Michelle Babchuk has put her name forward for a seat on city council.

Babchuk hopes to bring her public office experience to council

Part of her focus will be on trying to attract community-oriented economic development

Michele Babchuk, the chair of Campbell River’s school board, says her time in public office has prepared her to run for a spot on city council.

Babchuk has been a school trustee on School District 72’s board of education for nine years and spent three of those years as the chair and four years as the vice-chair.

“I think I bring leadership skills, communication skills and I think I understand local government – how policy affects everyday people and the importance of accountability,” Babchuk says. “I have been very lucky to work with the people I have at the school district for almost a decade. The whole organization has supported me and allowed me to grow…and taught me how to administer a $50 million budget that is almost as big as, if not larger, than the city’s.”

Babchuk says with her kids growing up she realized it was time to make the jump to city hall.

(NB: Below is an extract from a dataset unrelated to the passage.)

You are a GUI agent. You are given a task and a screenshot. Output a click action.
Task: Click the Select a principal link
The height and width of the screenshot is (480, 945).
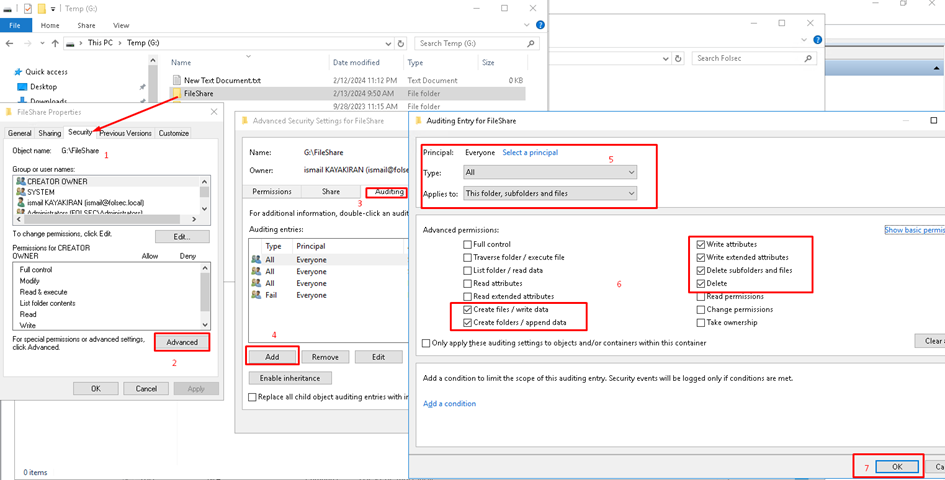pos(529,153)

“When I was first elected in 2005, I felt like a parent advocate voice on the board and I feel strongly I fulfilled that parent voice role, but I no longer have children in the system,” says Babchuk, who has a married, 25-year-old son, a 21-year-old daughter and a four-year-old granddaughter. “I feel that parent voice needs to be there in order for the organization to grow and I actually hope through this process that there are parents out there who will put their name out there to not only advocate for this district but for public education as a whole.”

Babchuk, who has been married for 27 years and a resident of Campbell River since New Year’s Eve 1999, said she’s excited for the opportunity to run for council and feels she has the right tools for success.

“I think it’s a pivotal time in the city and I want to make sure we get on that bus,” Babchuk says. “There’s a lot of things going on right now and a lot of things have an expiration date, like the John Hart Dam project and the hospital, but I think there is a lot of opportunity to capitalize on those projects and not just let them finish and go back to what we had before.”

Babchuk is also not one to make empty promises.

“You won’t see me come out with any unilateral promises; I’m never going to say I won’t raise your taxes, or I’m going to gut city hall, because I don’t think those are responsible statements,” Babchuk says. “I think any organization, to be fiscally responsible, needs to look at its staff but I think it’s wrong to come out and make those statements and it’s that kind of philosophy that I’ll be running on.

“Campbell River’s a great place to live and I think we need to celebrate what we have here and turn all those negatives into positives and start looking into the future.”

Babchuk said part of her focus will be on trying to attract community-oriented economic development.

“It’s about companies wanting to come here, setting up shop, being sustainable and providing good paying jobs so that our young people aren’t having to West Jet off to Alberta to make that money,” Babchuk says.

“We’ve done a good job attracting seniors and retirees and they’re important but I don’t believe it makes our community as diverse as it should be. Healthy communities cannot rely on one segment of the population to drive their base.”

That’s a philosophy Babchuk is applying to her decision to step away from the school board, which Babchuk says offered her so much support.

“I really would love to thank everybody for supporting me, mentoring me and teaching me everything I learned,” Babchuk says. “I have been very lucky to work with the people I have at the school district for almost a decade.”